В послеоперационном периоде необходимо следить за хорошей функцией уретрального дренажа. При недостаточном гемостазе во время операции и послеоперационном периоде целесообразно установить в мочевом пузыре трехканальный катетер с баллоном возможно большего диаметра и наладить непрерывное капельное орошение мочевого пузыря стерильным изотоническим раствором хлорида натрия. Большинство больных на 2-3-й день после операции встают с постели и начинают ходить.
Осложнения. После трансуретральной электрорезекции предстательной железы или мочевого пузыря наблюдаются кровотечение, массивная резорбция промывной жидкости из мочевого пузыря в кровяное русло, что оказывает гемолитическое действие и ведет к желтухе и анемии, перфорации простатической капсулы, ранения мочеиспускательного канала и мочевого пузыря, недержание мочи. Летальность после трансуретральной электрорезекции колеблется в пределах 1-4% и чаще всего обусловлена сопутствующими заболеваниями, в первую очередь органов кровообращения. На втором месте стоят осложнения, обусловленные обострением хронической инфекции почек и мочевыводящих путей.
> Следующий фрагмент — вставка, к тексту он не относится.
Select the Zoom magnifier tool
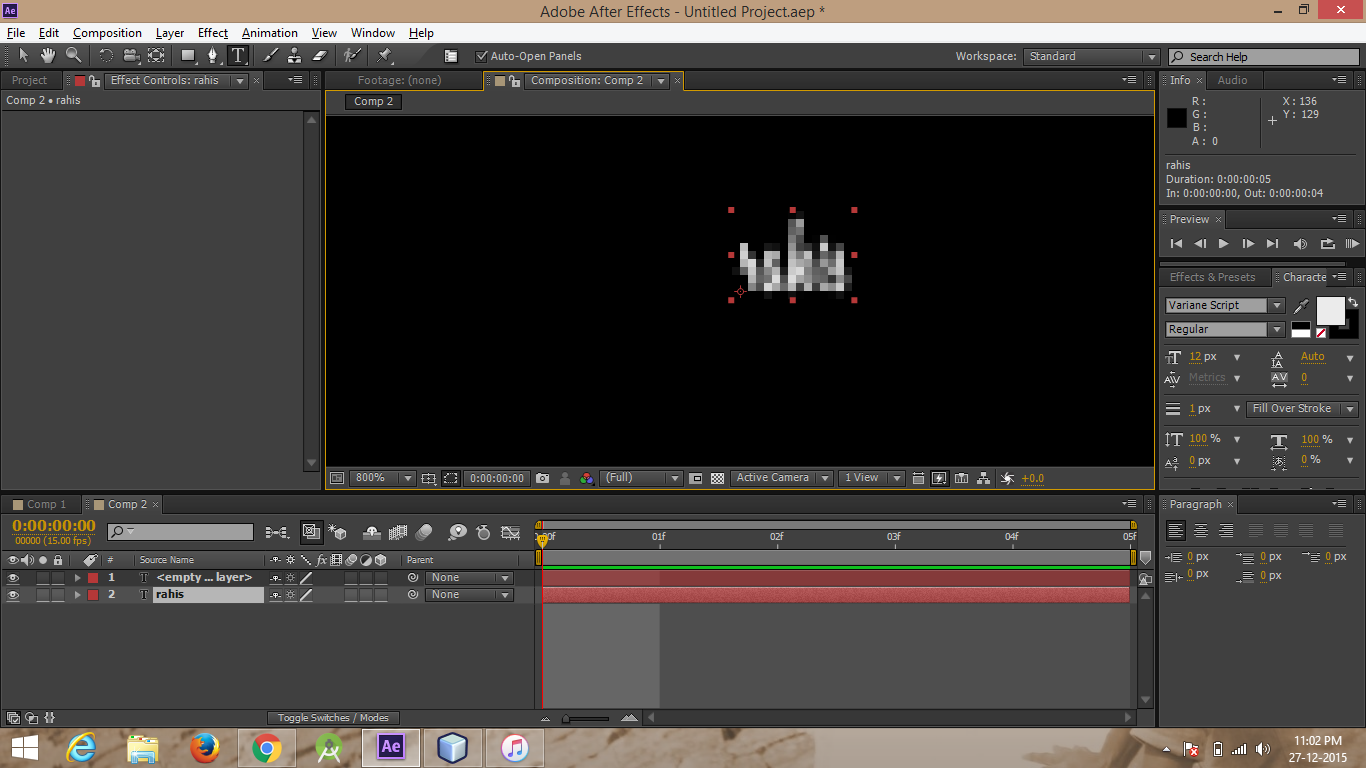This screenshot has height=768, width=1366. tap(73, 56)
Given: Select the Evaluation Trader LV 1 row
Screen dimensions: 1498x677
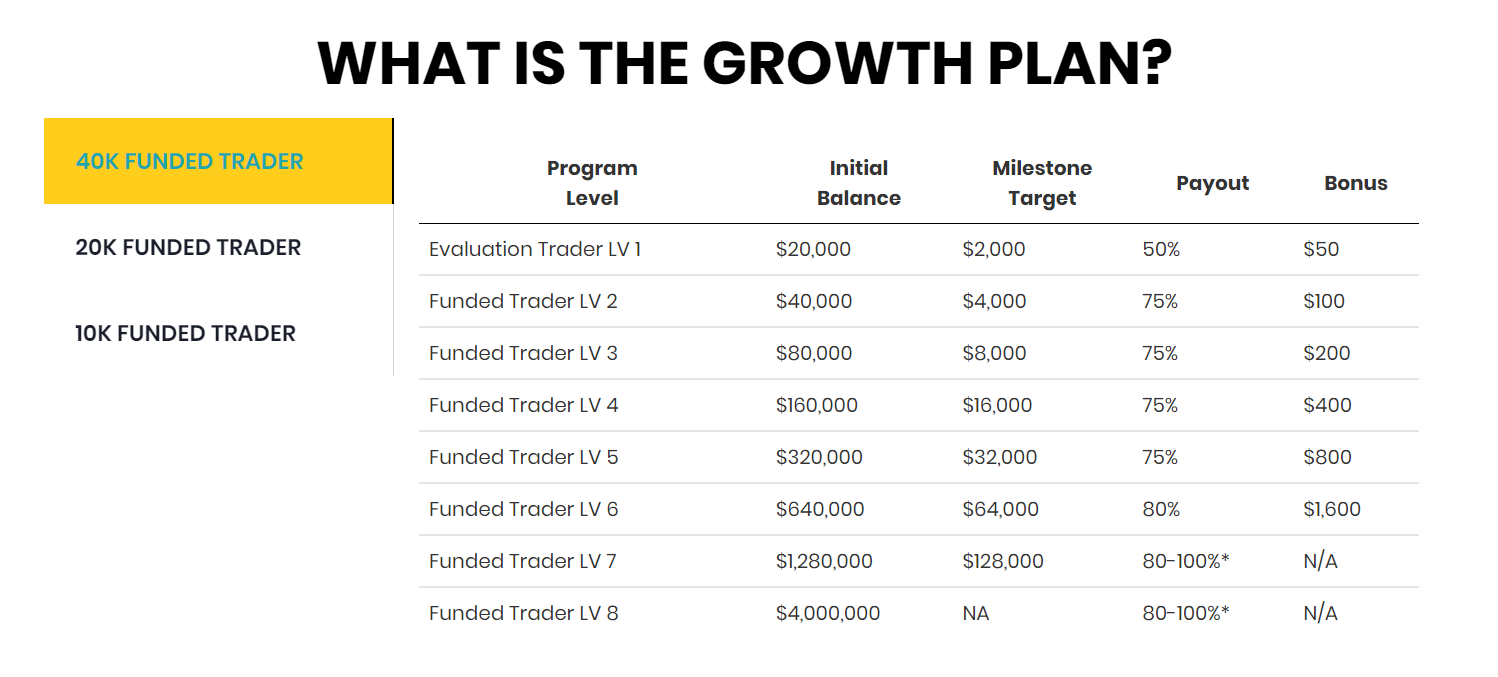Looking at the screenshot, I should pos(918,249).
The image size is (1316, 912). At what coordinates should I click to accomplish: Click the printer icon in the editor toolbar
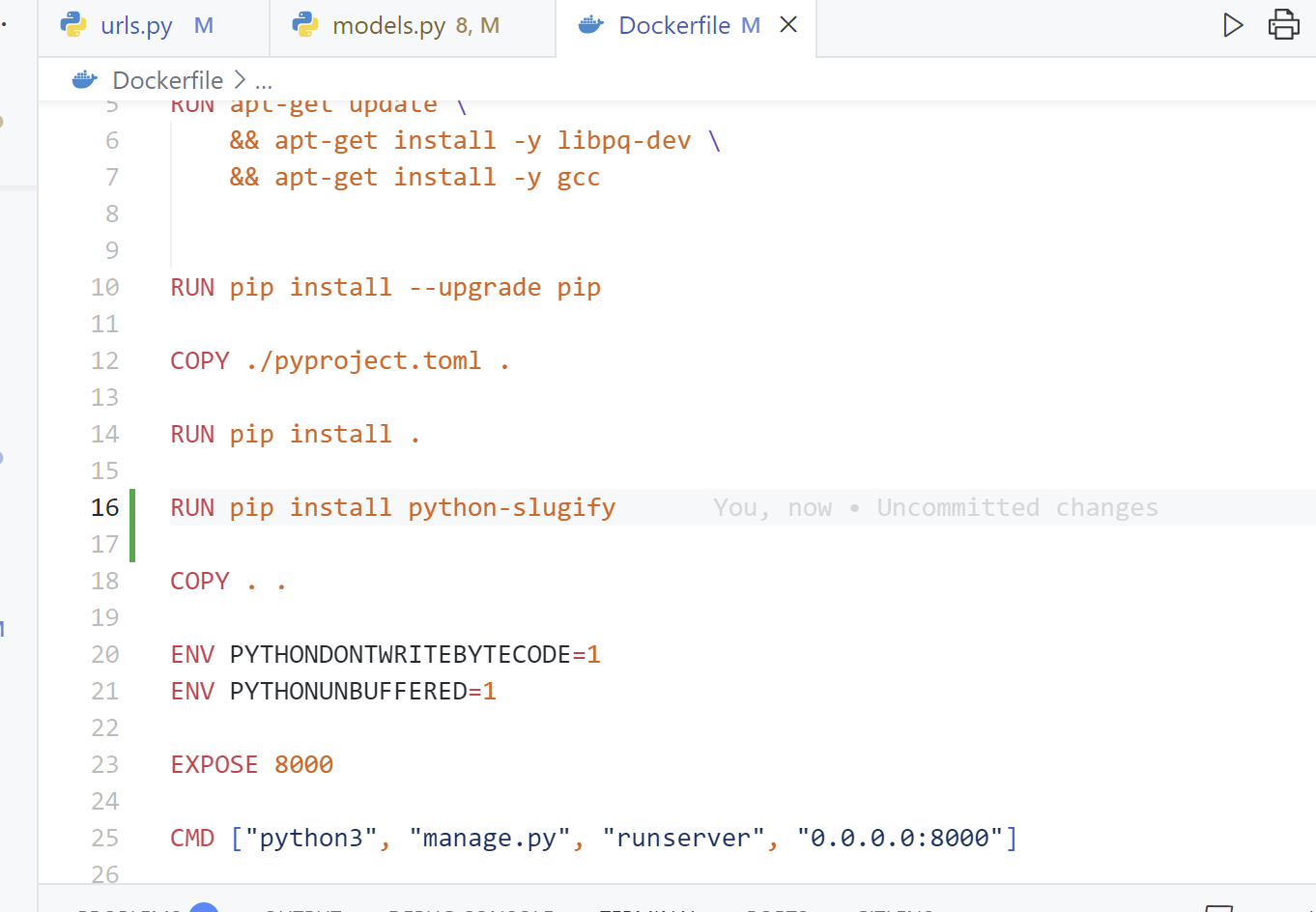tap(1283, 25)
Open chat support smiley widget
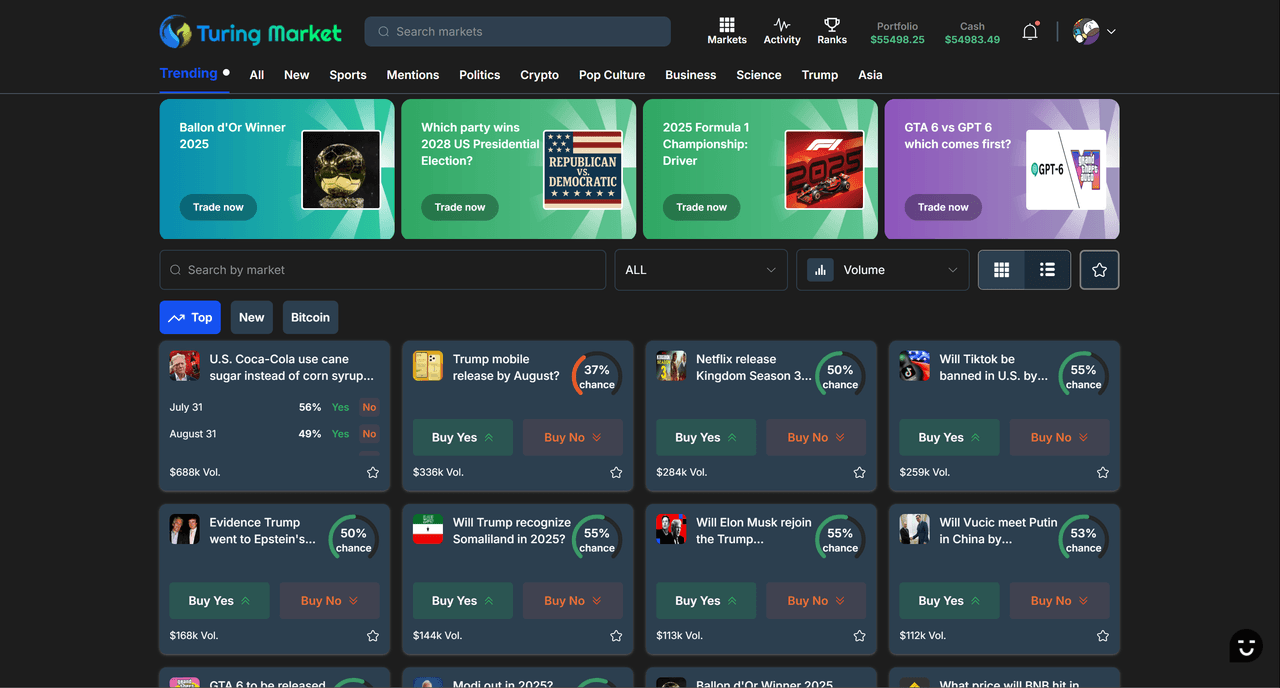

Анализ ближайших и отдаленных результатов трансуретралыюй электрорезекции свидетельствует, что подавляющее большинство больных с тяжелыми сопутствующими заболеваниями, в том числе лица пожилого и старческого возраста, хорошо переносят эту операцию.
Трансуретральная электрорезекция является эффективным и щадящим методом оперативного лечения больных с аденомой, раком предстательной железы и другими патологическими процессами в области шейки мочевого пузыря и заднего отдела мочеиспускательного канала.